Widerstand und Gegenwind für Xi

Doch gerade in diesem Jahr ist die Unzufriedenheit mit Xis Covid- und Wirtschaftspolitik deutlich und öffentlich geworden. Destruktive und unvorhersehbare Lockdowns gepaart mit einer Immobilienkrise schwächten das Wirtschaftswachstum und sorgen für Unsicherheit. Bankenkrisen sorgten sogar dafür, dass manche Menschen auf ihr Erspartes nicht zugreifen konnten. Die Dissidentin Cai Xia, die das Machtgefüge in China aus persönlicher Erfahrung kennt, konstatiert: „Chinas Staatschef sieht sich nicht nur mit internem Dissens, sondern auch mit einer heftigen Gegenreaktion der Bevölkerung konfrontiert“.

Wie wird der neue Premier zu Xi stehen?

Li hatte im März angekündigt, keine dritte Amtszeit als Premierminister anzustreben. Im Sommer gab es deshalb sogar Gerüchte, er solle statt Xi neuer Generalsekretär der Partei werden. Die meisten Expertinnen und Experten halten das aber für unrealistisch und erwarten, dass Li schlicht in Rente geht. Aufschlussreich wird aber die Neubesetzung seines Amtes. Bisher war es üblich, dass der Premierminister immer einer anderen, konkurrierenden Fraktion als der des Präsidenten angehörte, sodass ein gewisser Ausgleich und gegenseitige Kontrolle gegeben waren. So war es auch vor 10 Jahren, als Xi und Li an die Macht kamen.

--------

*AUFGABE:* Führe den Text über Xi und die Neubesetzung des Premierministeramts im Anschluss an seinen letzten Satz weiter. Die Datensätze haben mit dem Text nichts zu tun.

--------

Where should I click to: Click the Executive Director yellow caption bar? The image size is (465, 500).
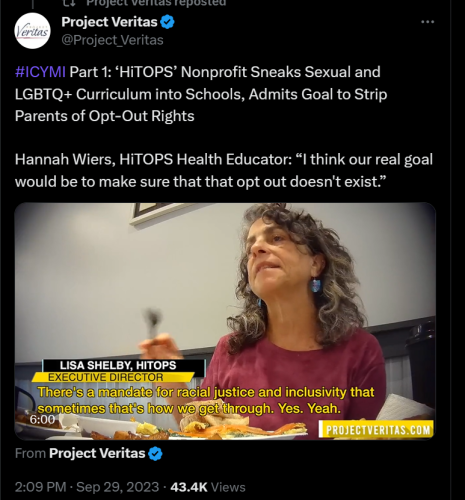coord(113,377)
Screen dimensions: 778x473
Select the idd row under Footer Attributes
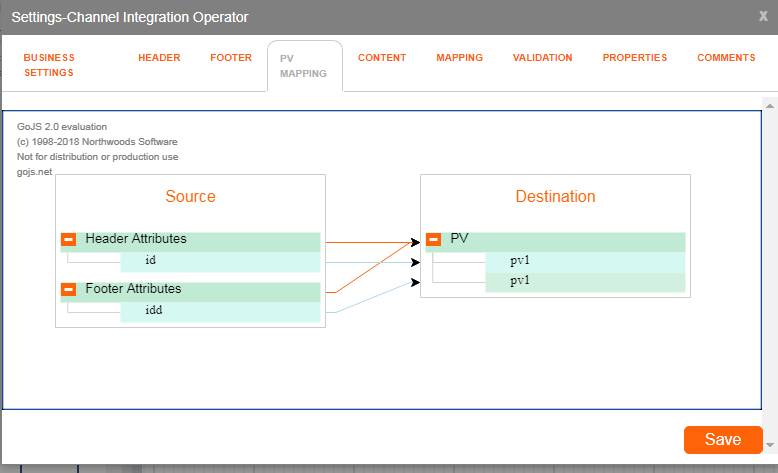click(x=220, y=311)
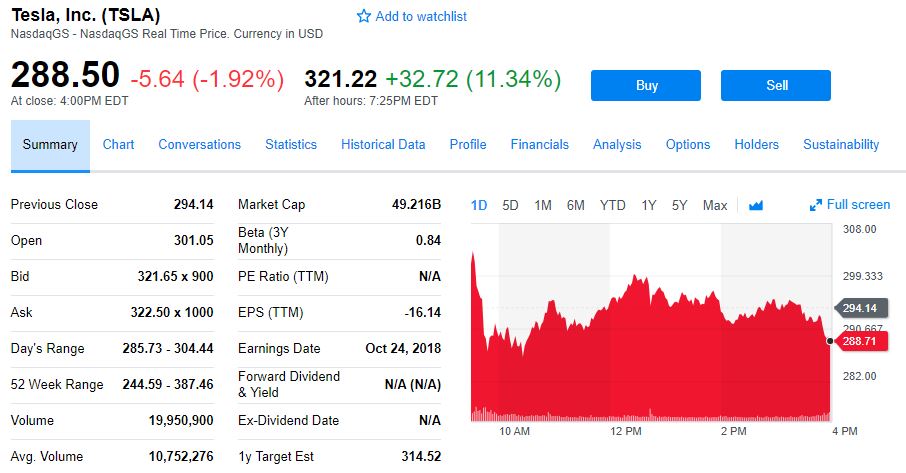
Task: Select the 5D chart range
Action: click(510, 206)
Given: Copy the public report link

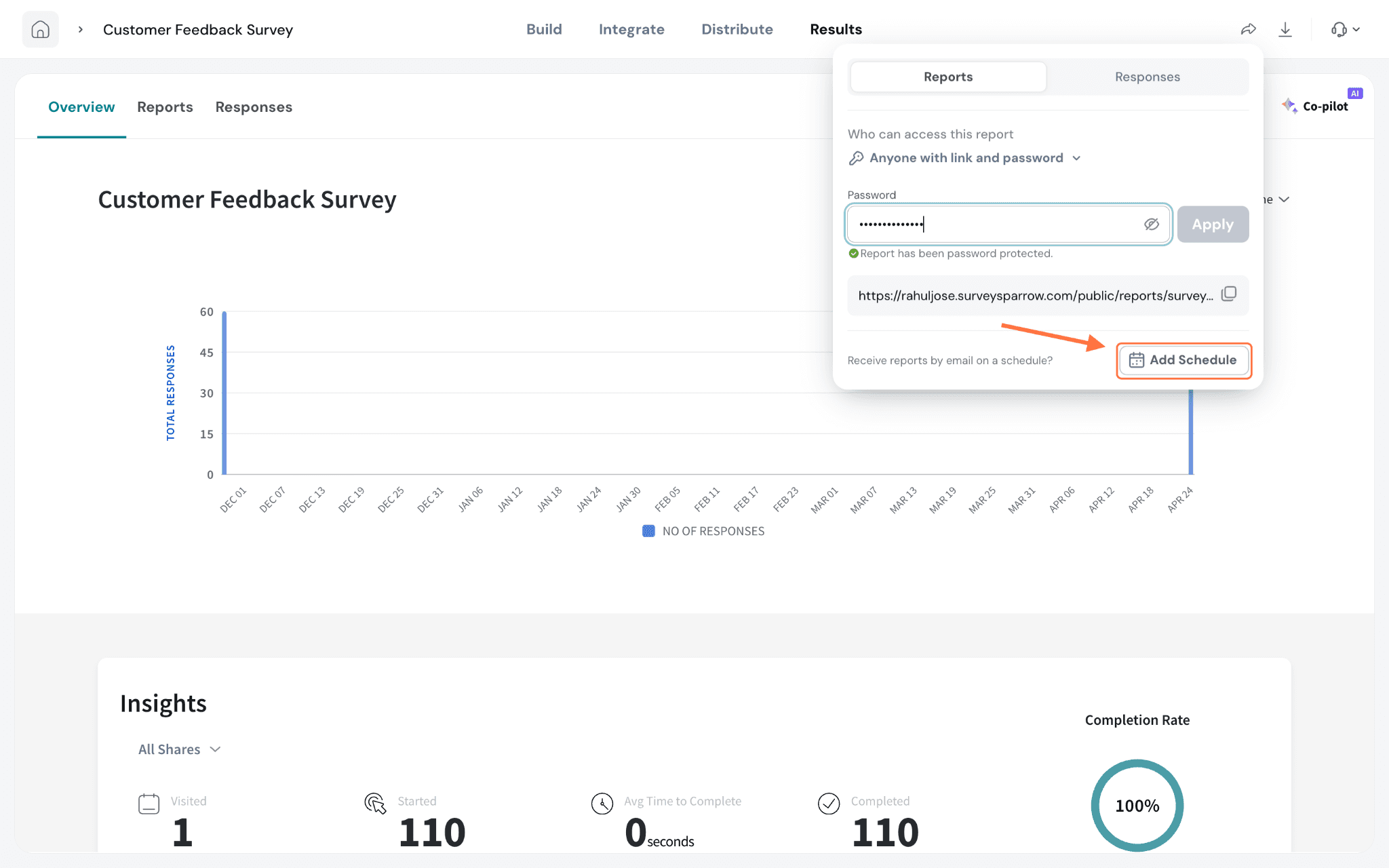Looking at the screenshot, I should point(1229,294).
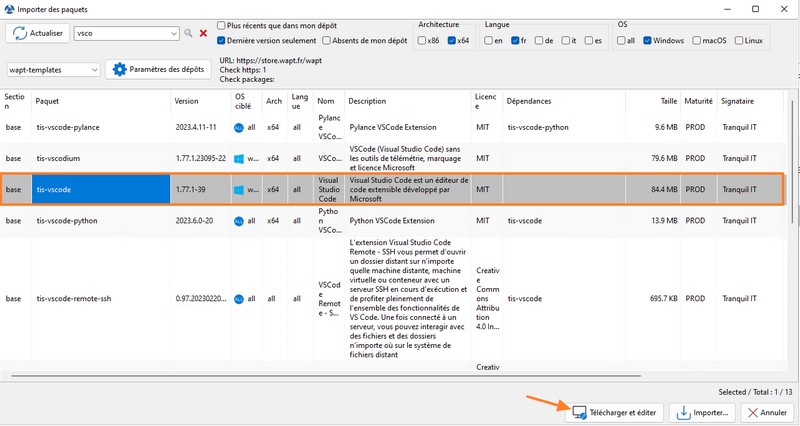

--------

*ERGEBNIS:*
Als Top-Kandidaten für das Amt des Premiers gelten Wang Yang und Hu Chunhua. Wang Yang gehörte zwar ursprünglich nicht zu Xis Fraktion und gilt eher als wirtschaftspolitischer Reformer, schien in den letzten Jahren aber gut mit Xi zu stehen. Gerade deshalb könnte seine Wahl einen plausiblen Kompromiss darstellen, der zumindest den Anschein eines Ausgleichs wahrt. Eine Übernahme des Postens durch den Li Keqiang nahestehenden bisherigen Vize-Premier Hu Chunhua hingegen gilt als weniger ideal für Xi und wäre ein deutliches Anzeichen für den Einfluss einer Li Keqiang nahestehenden und an den früheren Präsidenten Hu Jintao anknüpfenden Fraktion. Sollte es Xi anstelle der beiden gelingen, in diesem zweitwichtigsten Staatsamt einen seiner Protegés zu platzieren, würde das seine Machtfülle noch präzedenzloser machen. Als solche Kandidaten werden unter anderem Chen Min’er und Li Qiang genannt, auch wenn diese beiden noch nicht Vize-Premiers gewesen sind und somit ein wichtiges Kriterium für das Amt nicht erfüllen.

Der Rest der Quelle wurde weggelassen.